Microsoft continues to make moves to shape its “One Microsoft” strategy, today announcing that it is dropping its unpopular “stack ranking” employee review process. The move, outlined in an email to employees from HR chief Lisa Brummel this morning and detailed in an internal presentation, is already a hit, according to a report from GeekWire:
Stack ranking does have some supporters, but it also has been blamed for fostering dysfunction at Microsoft and reducing morale among employees. At an internal presentation this morning, managers clapped when Brummel announced that the employee review process would be overhauled, and by the end of the presentation they gave a standing ovation.
Stack ranking has been blamed for a number of woes at Microsoft recently, although as Dare Obasanjo pointed out just yesterday, similar employee ranking systems aren’t uncommon. It’s yet to be seen if the new system will indeed boost morale, but just getting rid of the old system seems to be making a statement about Microsoft’s willingness to “move forward”.
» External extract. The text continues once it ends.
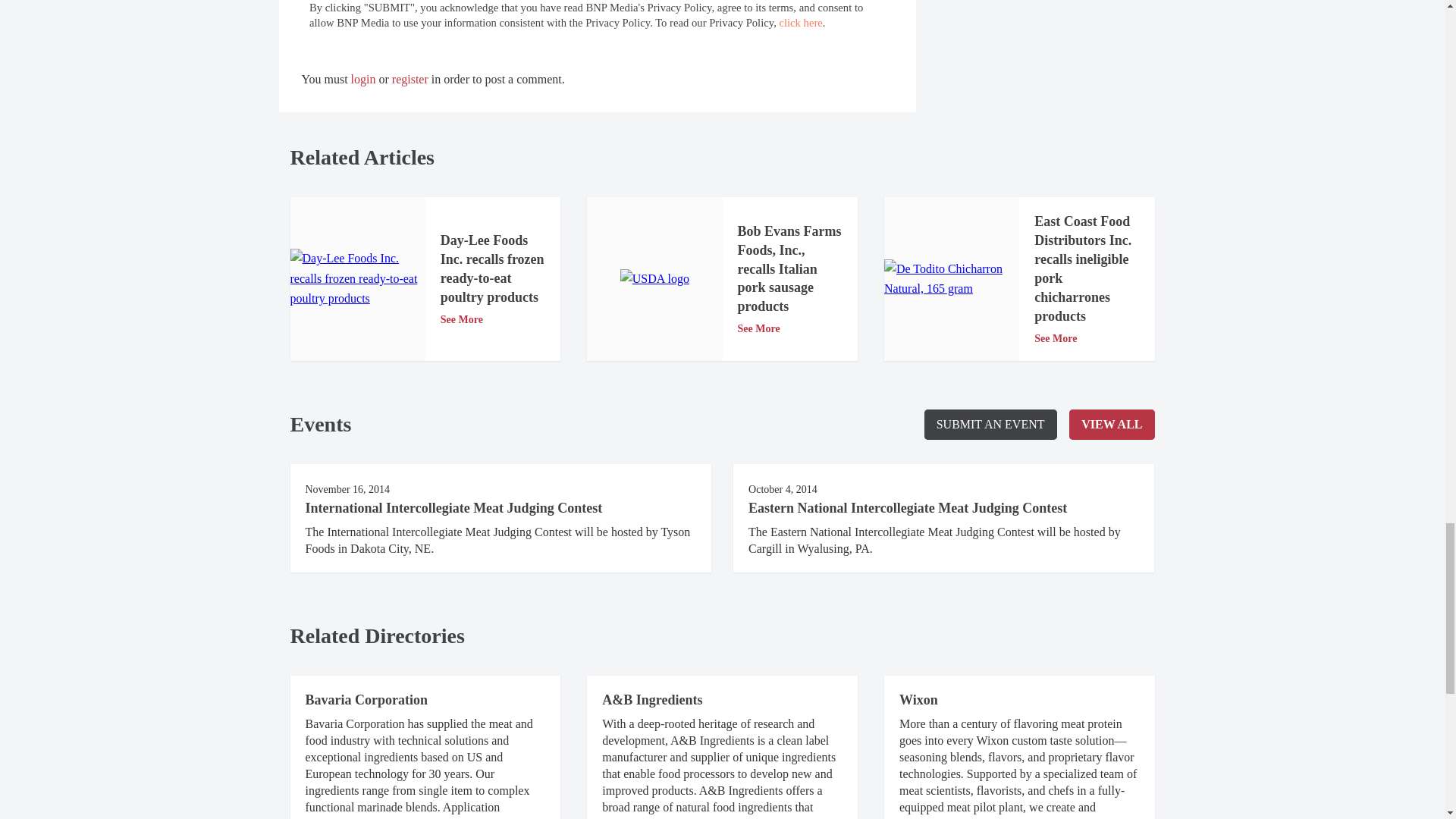
USDA logo (654, 279)
Interaction questions (597, 16)
De Todito Chicharron Natural, 165 gram (951, 279)
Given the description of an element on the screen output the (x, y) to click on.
Microsoft has been making a number of other changes internally as well. Yesterday Dean Hachamovitch, longtime IE head, announced that he’s “changing roles”, but promised to “continue blogging in the near future at a different Microsoft address on a new topic”. Shortly after that, The Verge reported that Joe Belfiore will be leading app development for IE, taking on some of the responsibilities that Hachamovitch is leaving behind. As Microsoft moves to consolidate IE across the desktop, RT, and phone, these new roles for two high profile managers seem to indicate that we’ll be seeing more changes to IE coming in the not too distant future.
It’s interesting that all of this is happening even before a new CEO is announced, and that the One Microsoft plan seems to be gaining momentum without firm leadership in place at the top, or perhaps more correctly, with the old leadership still firmly, for now, in place. All indications are that One Microsoft was and is Steve Ballmer’s baby, and it may not be much of a surprise that he tries to get as much of it implemented as possible before the leadership change is made.
What that says about who the next CEO may be, and how he’ll have to take over the reins of a firmly entrenched new strategy remains to be seen, but for now, Microsoft isn’t acting like a company with lame duck leadership. In fact, we wish they had been making some of these moves years ago (and maybe they wouldn’t be searching for a new CEO!).